I hope to keep my remarks brief and not to trouble the time limit that you, Mr Deputy Speaker, might impose.
I refer first to the National Crime Agency. My right hon. Friend Keith Vaz rightly highlighted concern about budgeting, following the change in the landscape that he described. In our Committee discussions, it seemed clear that there would be a nigh-on halving of the total funding for the NCA to discharge its functions in relation to the Child Exploitation and Online Protection Centre, the Serious Organised Crime Agency and the UK Border Agency. That needs further attention, and I am sure it will not escape my right hon. Friend’s notice.
I very much welcome the tone of recent exchanges in the debate; it is a marked distinction from some of the opening remarks. I do not want anybody to think that I, as a new Member, or anybody else on the Labour Benches has anything but the greatest respect and admiration for our police force, or that we want anything other than to celebrate the reduction in the crime rate. It has been established during the debate that since the days of John Major’s Government the trend is for a continued decline in the crime rate, but we stand by our record: we were the only Government in modern history to leave office with lower rates of crime than when we came in. Perhaps we can nail that issue and celebrate the reduction in crime, although we must for ever be on our guard.
It would be remiss of me not to thank the Minister of State, the hon. Member for Taunton Deane, for the welcome assurance he gave in Committee about the preservation of regional organised crime units. I was concerned that the intelligence and successful operation of those units could have been lost in the changing landscape. I am very much aware of the success of my own regional organised crime unit in recently bringing to account a significant class A drugs crime ring.
For some time, the Opposition have been warning the Government that cutting police budgets by 20% will have an adverse impact on front-line policing. To say that such cuts can be imposed without impact is simply unrealistic. In Cleveland, the number of officers lost between March 2010 and September 2012 was about 234, reducing the total number of police officers from 1,724 to 1,490. According to Her Majesty’s inspectorate of constabulary, that translates into about 15,000 police officers nationally, which will result in the lowest number of police officers for more than a decade. As at September 2011, 11,500 officers had already gone.
All of that necessarily has an impact on the ability of officers to respond to emergency calls, and will result in less visible policing in our communities and on our streets. I took on board the comments of Dr Huppert, who said it was not simply a question of numbers, but I respectfully suggest that it is self-evident: if the critical mass of police officers is too low, it will bite into effectiveness.
The people of this country do not expect politicians to go about their business by reducing the number of police officers. That is evident from the manifestos at the last election, which were couched in completely opposite terms.
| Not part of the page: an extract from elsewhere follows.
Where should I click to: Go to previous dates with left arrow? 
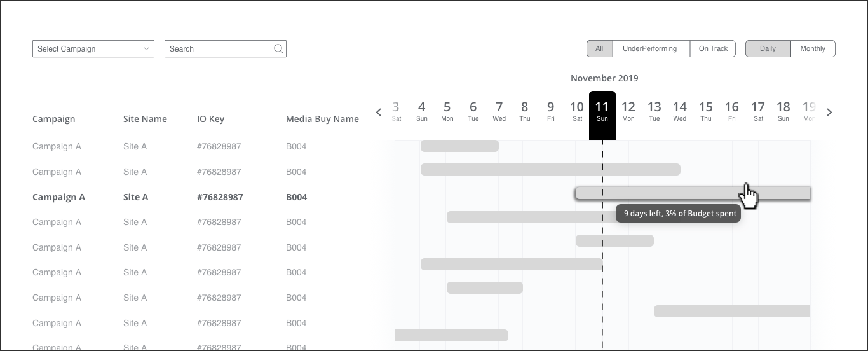pos(379,113)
The Government will plead that crime is down, so the reduction in the work force is manageable, but that does nothing to address the fact that fewer crimes are being solved: 30,000 fewer crimes are being brought to justice, including 7,000 offences of violence against the person. This is the wrong moment to relax and take our foot off the gas. Pressures building in our society may lead us to regret scaling back our state of readiness.
The reduction in grant has consequences. In my constituency, the police and crime commissioner, Barry Coppinger, is doing what he can to mitigate the impact, but it still necessitates asking council taxpayers to pay more. None the less, the commissioner is determined to ensure that every community in the four districts retains its neighbourhood police team. That is a very welcome commitment.
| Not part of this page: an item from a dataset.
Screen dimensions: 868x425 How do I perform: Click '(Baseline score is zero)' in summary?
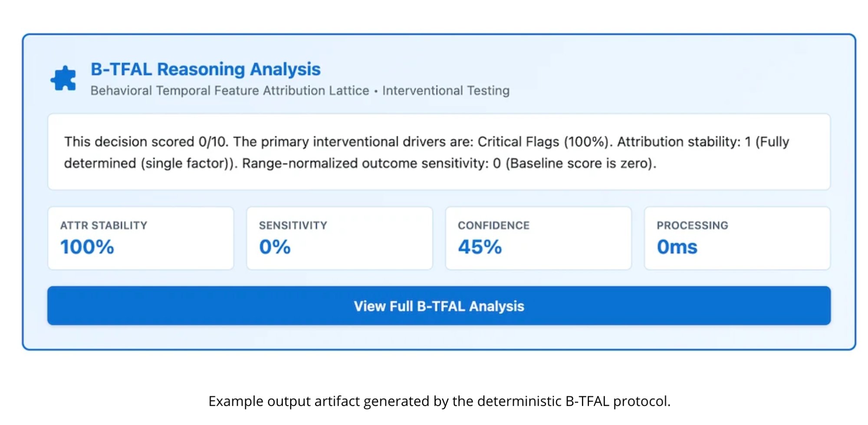pos(580,164)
The Government’s offer, which is equivalent to a 1% precept increase for the next two years, will only defer problems and pose significant financial problems down the track. The Cleveland commissioner advises:
“We know that we will be facing a potential funding gap of over £5 million by 2015-16. Finding the further savings…will be a tough challenge…if we were to take the grant for the next two years, it would mean that from 2015-16 onwards there would be a further shortfall of over half a million pounds…that’s equivalent to 11 police officers or 18 Community Support Officers.”
Total Government funding for police was reduced from £9.74 billion in 2010-11 to £8.66 billion in 2013-14. That is a cash reduction of nearly £1.1 billion, equivalent to 22,000 police officer posts. In Cleveland, the result is that savings of £24 million will have to be made. If there are then plans to cut a further £2 billion from police budgets over the next funding period, as discussed today, that is equivalent to 40,000 police officers. In my area, that would track down to a further impact on the
£24 million savings figure. That is nearly 20% of the money Cleveland receives from all sources, and would be the equivalent of 480 police officer posts. Mention was made of where funding comes from; it is not all from a single source. It is interesting to put that into perspective. We would be talking about an increase in precept of between 90% and 95% to make up for the loss.
In conclusion, I urge the Government to think and pause. There is a real risk that the cuts will lead to problems in the months and years ahead, and that may challenge our front-line police officers too far. I urge the Government to revisit the Opposition’s proposal to limit the cuts to the budget to 12%, which Her Majesty’s inspectorate of constabulary thought workable without damaging front-line services.